EXERCISE REQUIREMENTS — Word for word, copy all the data and drop the pictures.

Items listed in a dataset
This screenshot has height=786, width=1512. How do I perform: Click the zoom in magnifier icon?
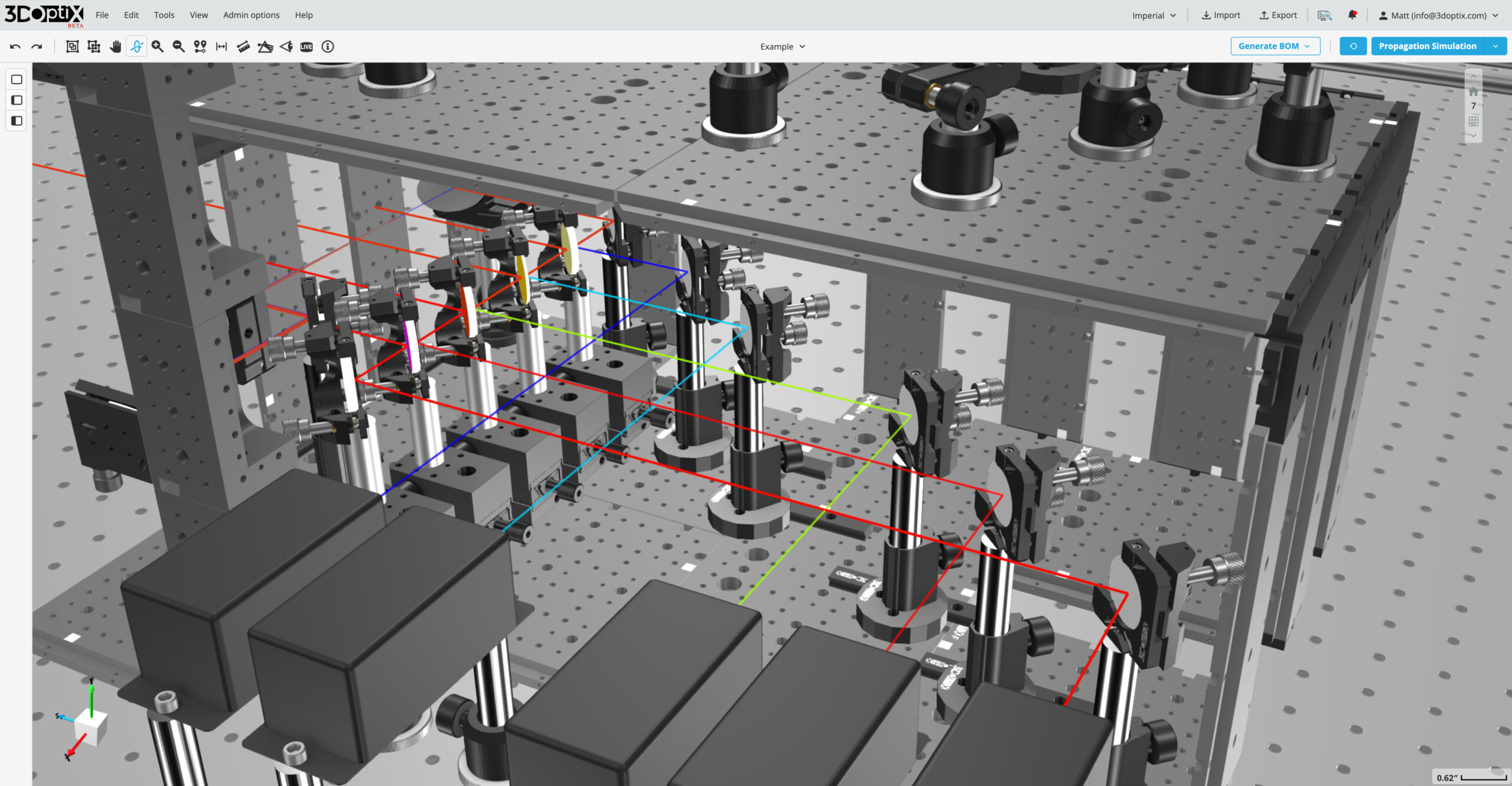(x=157, y=46)
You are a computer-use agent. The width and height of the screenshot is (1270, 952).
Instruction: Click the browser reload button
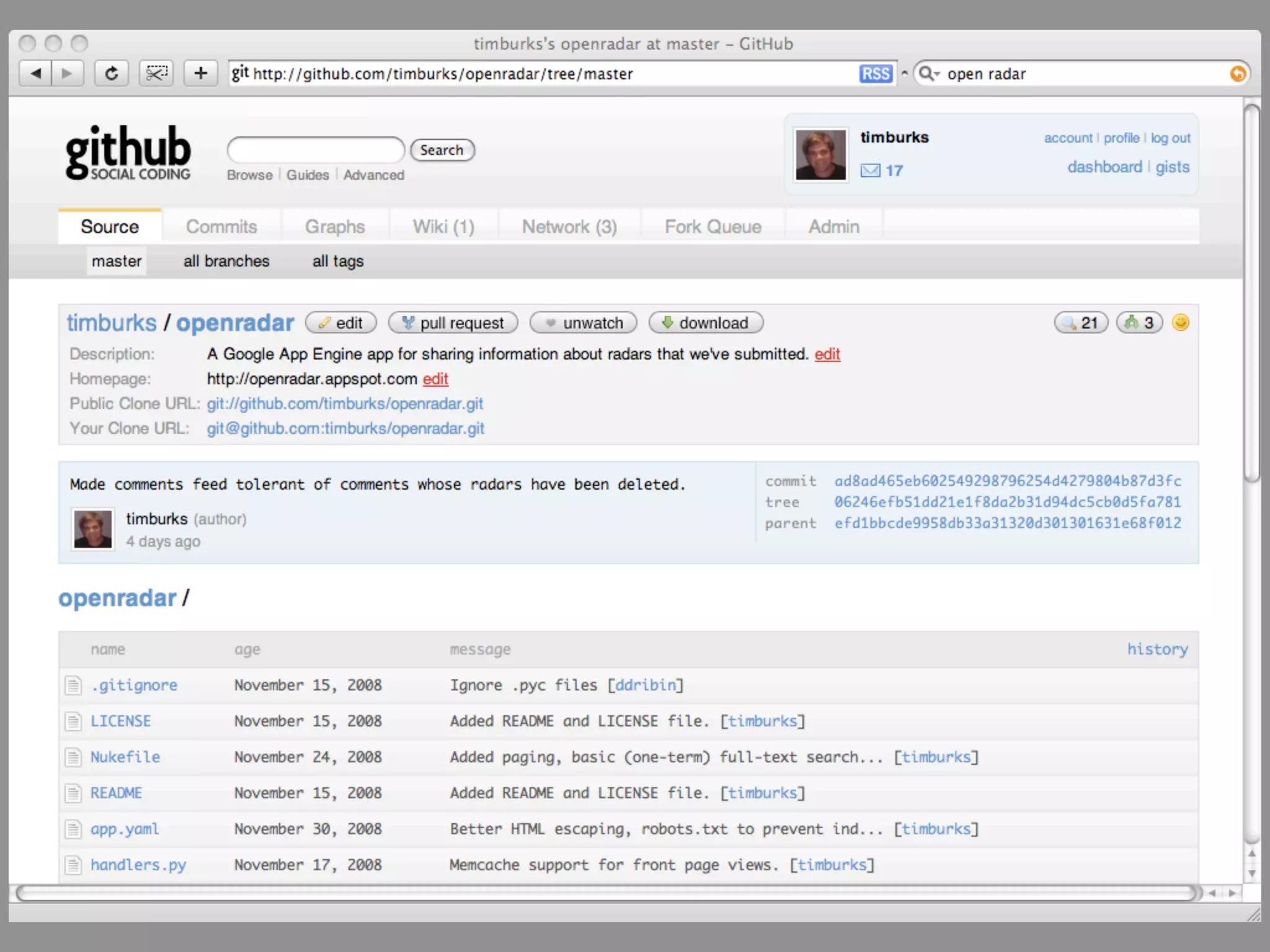click(x=112, y=74)
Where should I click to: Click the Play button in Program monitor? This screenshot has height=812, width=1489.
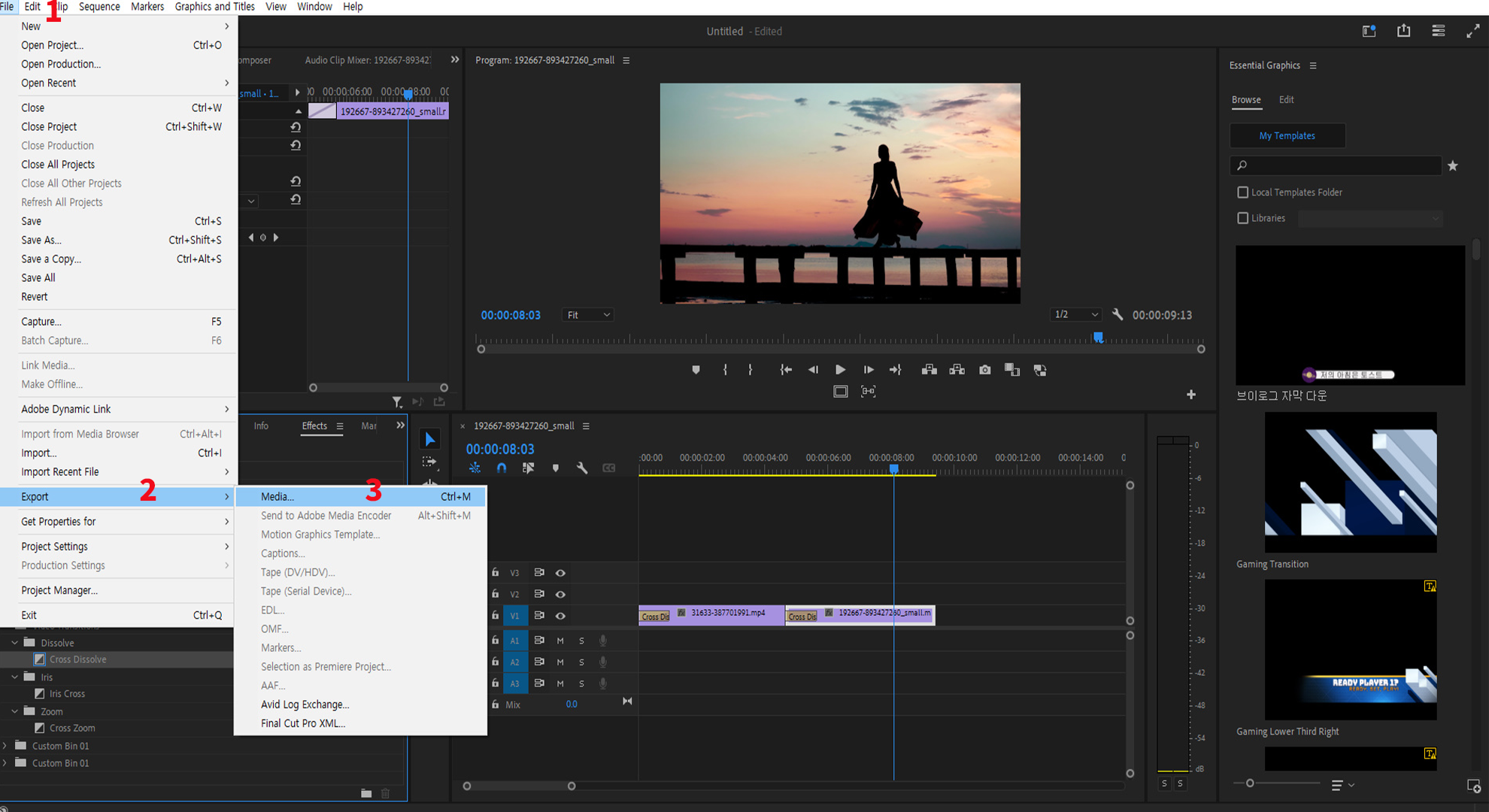point(840,370)
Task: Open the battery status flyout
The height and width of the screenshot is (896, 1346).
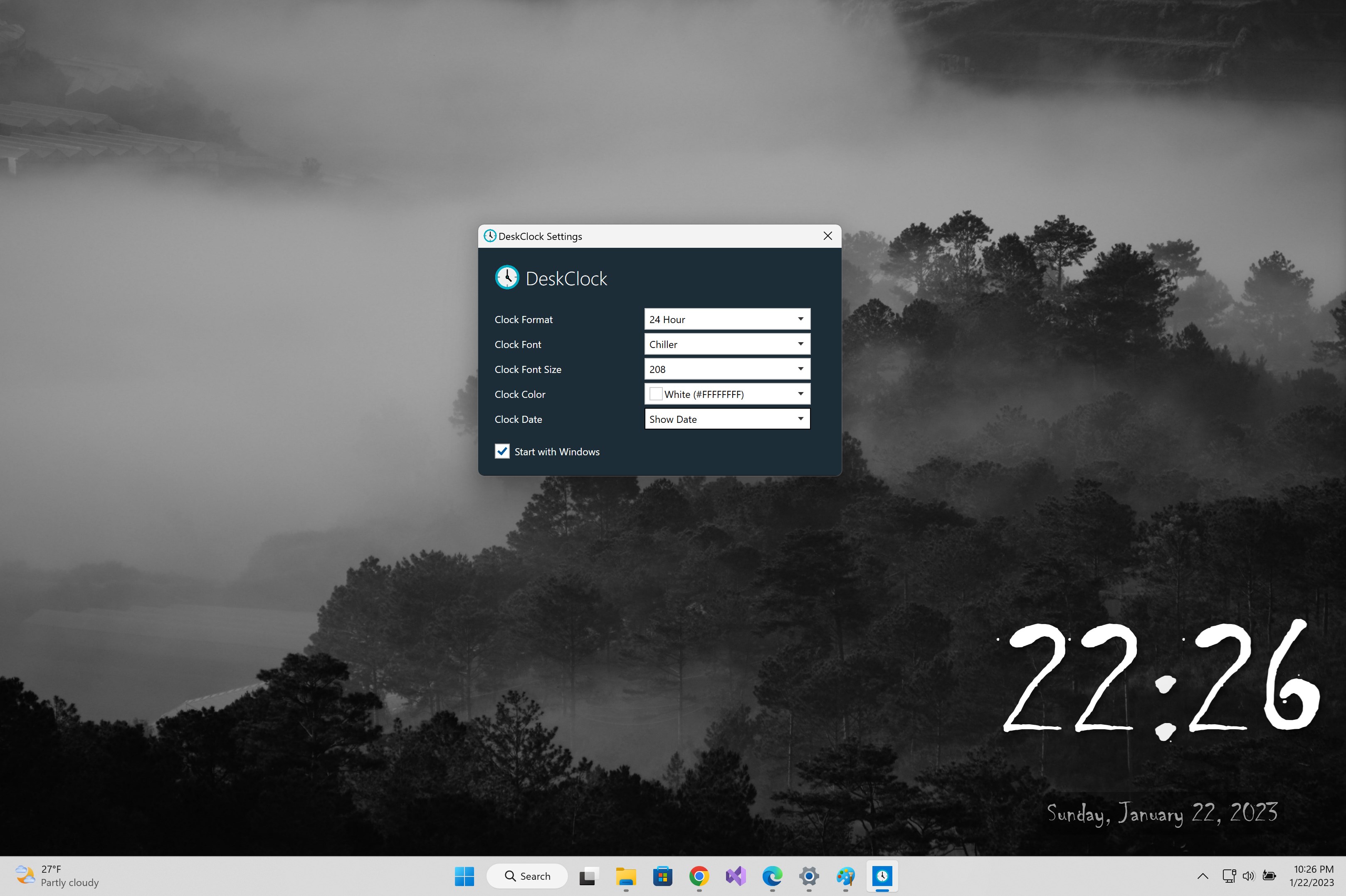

EXERCISE OUTPUT —
This screenshot has height=786, width=1512. How do I perform: Click the zoom in magnifier icon?
(x=157, y=46)
You are a computer-use agent. The width and height of the screenshot is (1270, 952).
Instruction: Click the browser reload button
click(x=112, y=74)
Where should I click to: Click the Play button in Program monitor? This screenshot has height=812, width=1489.
point(840,370)
Task: Open the battery status flyout
The height and width of the screenshot is (896, 1346).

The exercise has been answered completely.